*TASK INSTRUCTIONS*.
A - Write out the passage of the discussion on presidential surveillance starting at "Is this not, however, the" up to and including "slammed in jail.".
B - Carry the discussion of presidential surveillance and congressional oversight forward from its last sentence.

*TEXT SHOWN*.

━━━━

Is this not, however, the de facto current situation, that no persons who know what the President has asked for by way of surveillance have power to legally bring scrutiny upon these actions? What are the possibilities -- impeachment or judicial decree? Spilling the beans to Congress as a whole, or filing an objection with the US Supreme Court, is only going to get you slammed in jail.

Well, my point wasn't to probe the options left to a person who was subjected to unilateral action by the executive, but rather to assert that in the spectrum of "unilateral and hidden" to "involving more than one branch and transparent" action, some people will incline toward accepting, encouraging and rationalizing more of the "unilateral and hidden."

Heck, I rationalize some, depending on the nature of the activity and the circumstances involved.

If the discovered activity is surveillance, the reactions of the aggrieved person (target) and unilateral actor (e.g., the CIA or the FBI) are myriad. Jail is extreme, but I can imagine the issue settling out with the target being labeled a nut case.

Oh - Duh, I just realized the notion of your post, what options are left to insiders who know of the program. I believe that spilling the beans to certain members of Congress is quite defensible as a matter of Con Law principle. See Porter Goss's "ADDITIONAL VIEWS" in House Report 106-130 - Part I. That same writing also shows that the offending agent can, as a matter of practice, stonewall at least. But once in Congress, the ultimate remedy is impeachment, as you point out.

━━━━

*DATASET ROWS*.

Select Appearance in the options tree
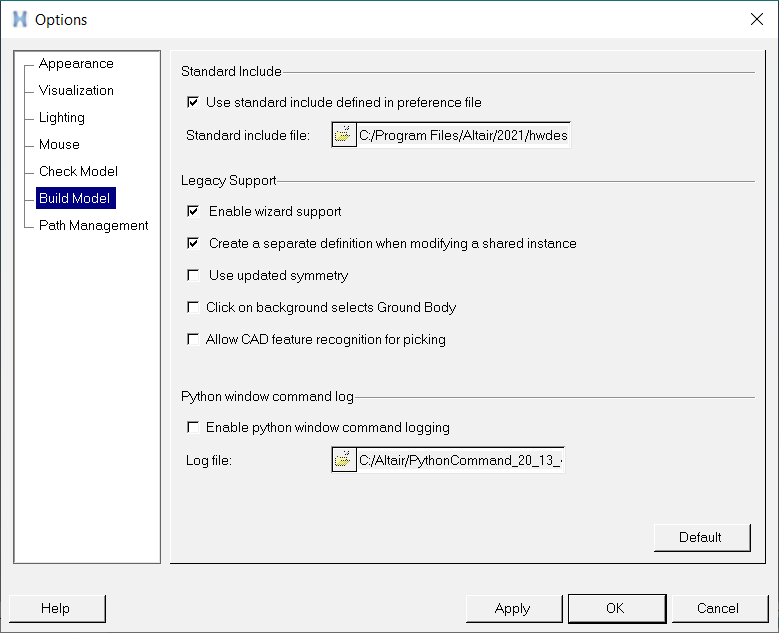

━━━━

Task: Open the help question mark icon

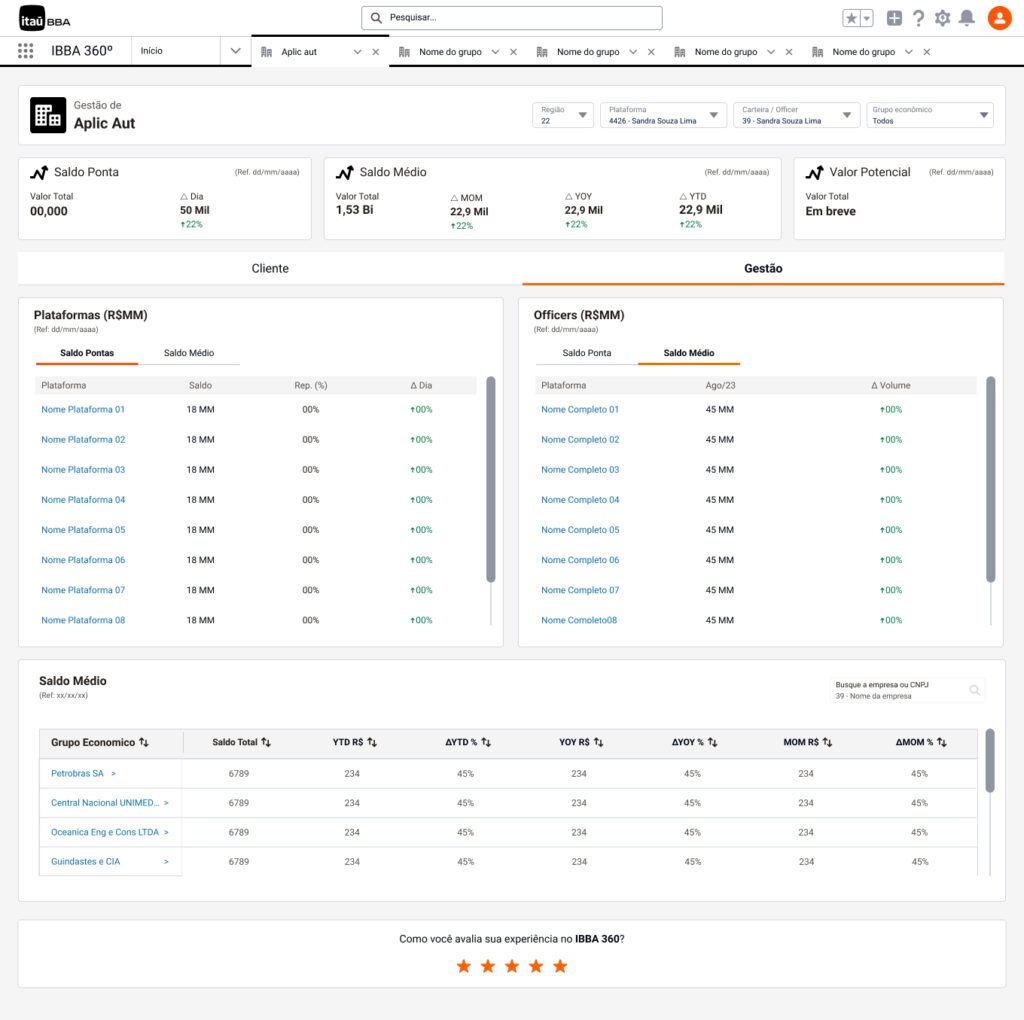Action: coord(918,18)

━━━━

*THE RESULTS*.
A -
Is this not, however, the de facto current situation, that no persons who know what the President has asked for by way of surveillance have power to legally bring scrutiny upon these actions? What are the possibilities -- impeachment or judicial decree? Spilling the beans to Congress as a whole, or filing an objection with the US Supreme Court, is only going to get you slammed in jail.

B -
I don't see the Court as an appropriate venue for an insider, a whistleblower who is not a target.

Depending on the risk to the country at the "leak" and the resolve of the executive (for any variety of motives), there are plenty of possible scenarios following even a confidential disclosure.

While hardly a hidden or confidential matter, Lincoln "got away" with unilateral and military justice, and with using military power to silence political competitors. The people hold him in high regard, so it must be politically acceptable to circumvent the Constitution in some circumstances. If the people don't effectively object to a practice, the executive has his way.

Lincoln blew off the broad ramifications of Taney's order in Merryman. And while the Merryman case probably prompted Lincoln to ask for Congressional approval, he didn't follow the resulting Congressional grant of suspension of habeas corpus. At least the public was treated to the debate and the legal activity, and today we have the written history to use as we see fit.